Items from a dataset
BEGIN
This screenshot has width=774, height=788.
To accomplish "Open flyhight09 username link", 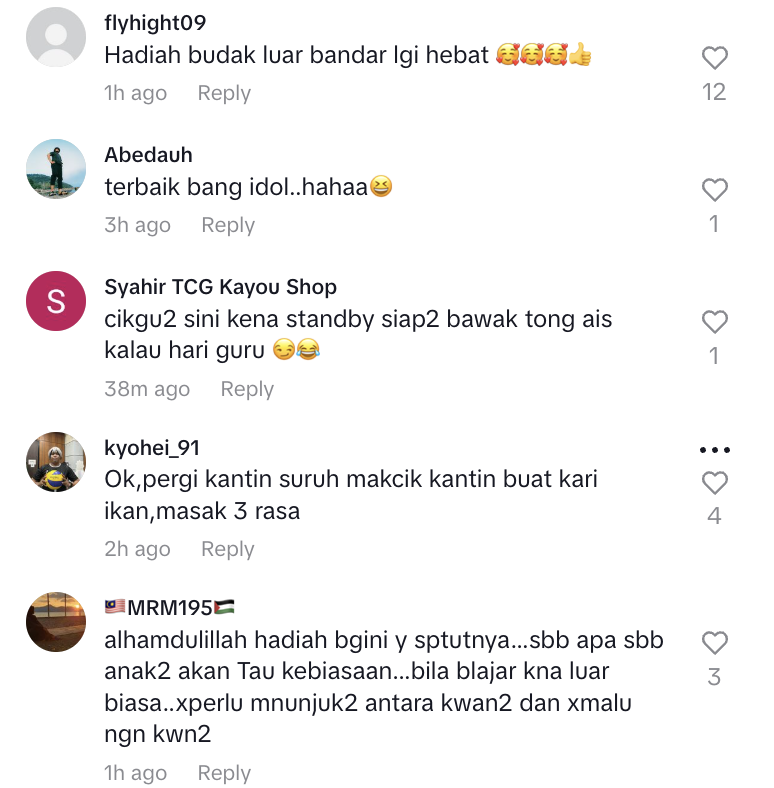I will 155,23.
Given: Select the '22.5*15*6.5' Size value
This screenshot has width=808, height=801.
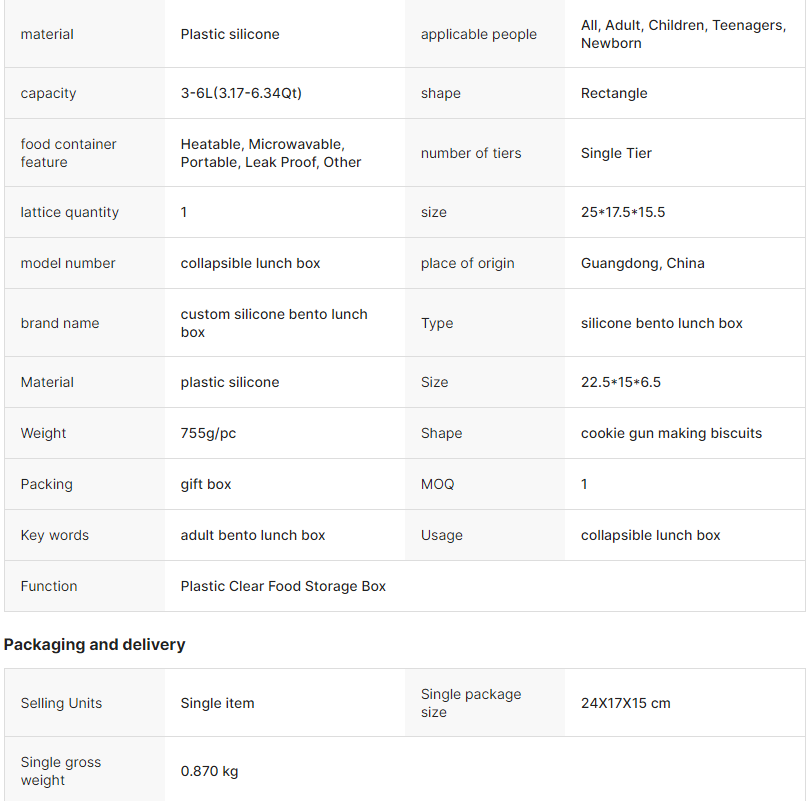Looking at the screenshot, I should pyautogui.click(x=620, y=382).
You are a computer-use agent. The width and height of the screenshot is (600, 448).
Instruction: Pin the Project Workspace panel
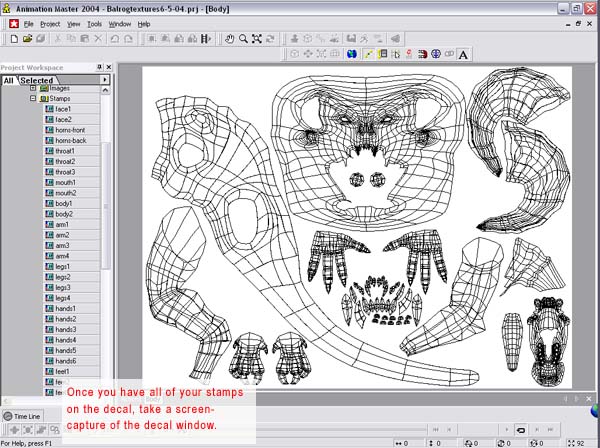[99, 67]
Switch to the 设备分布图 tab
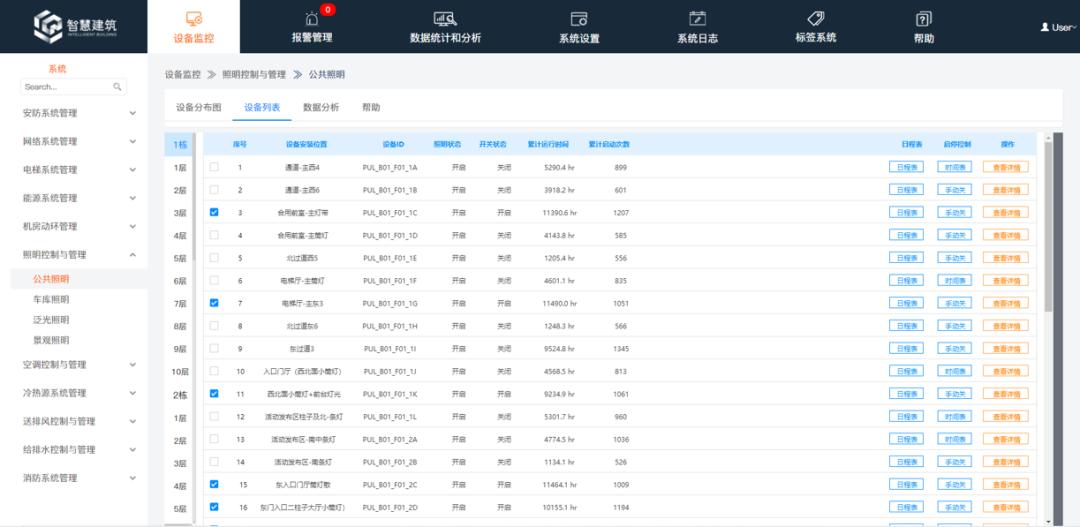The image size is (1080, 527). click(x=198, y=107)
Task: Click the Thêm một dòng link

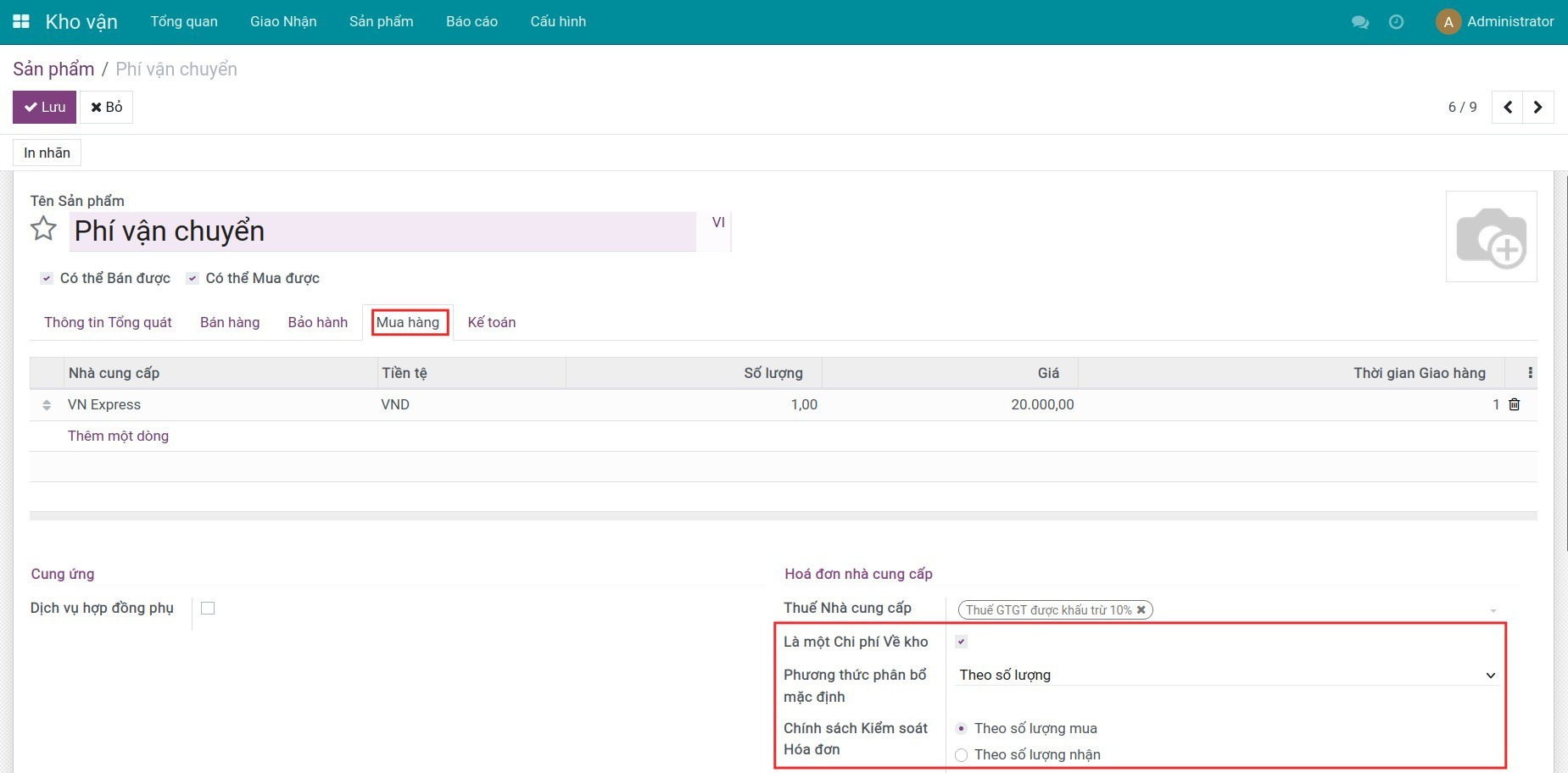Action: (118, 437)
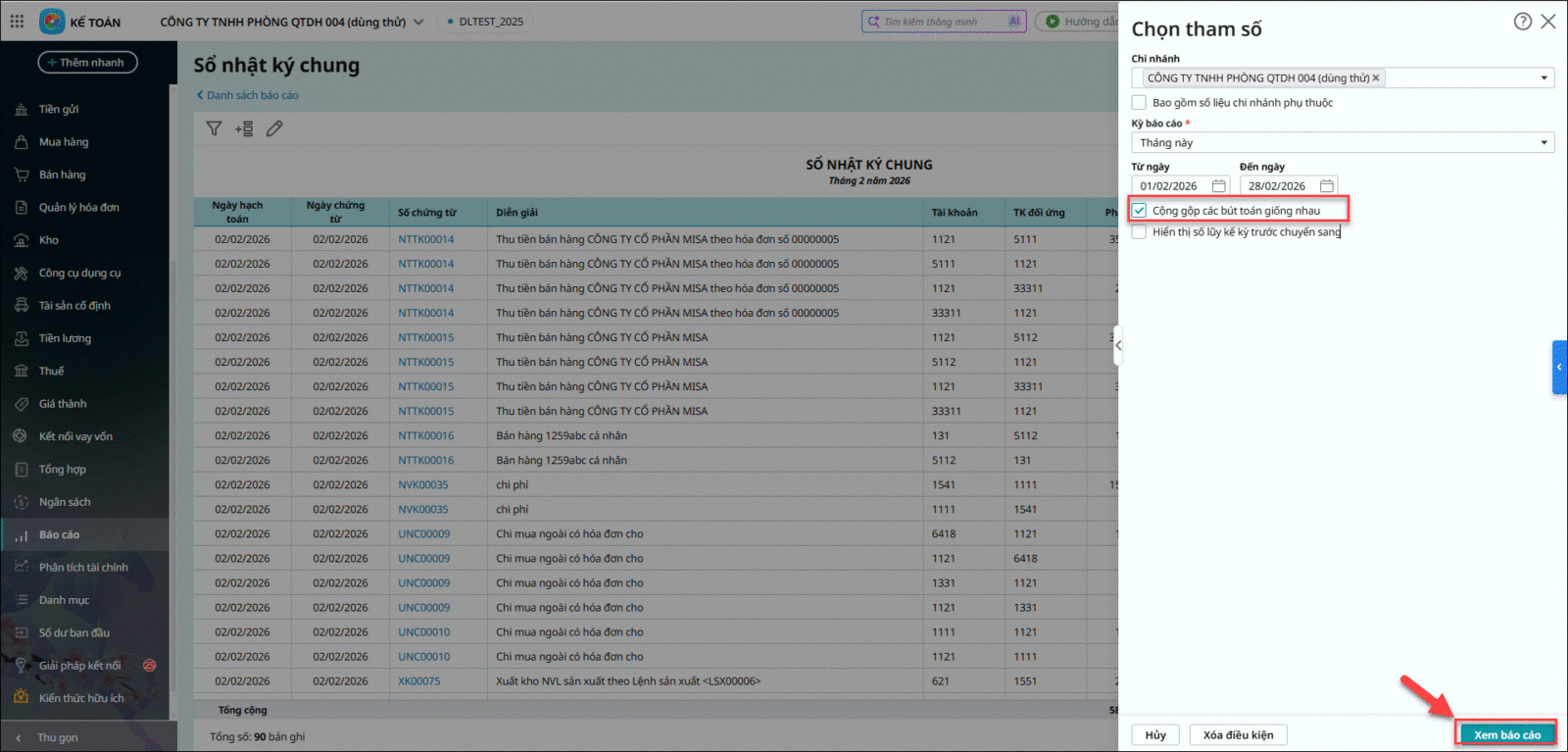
END
> [Task instructions]
Every picture stays out; reproduce exactly the lines from the one with "Instruction: Pin the Project Workspace panel" through the last line of the data above.

> [Task response]
Instruction: Pin the Project Workspace panel
[99, 67]
Switch to the 设备分布图 tab
The image size is (1080, 527). click(x=198, y=107)
Task: Click the Thêm một dòng link

Action: (118, 437)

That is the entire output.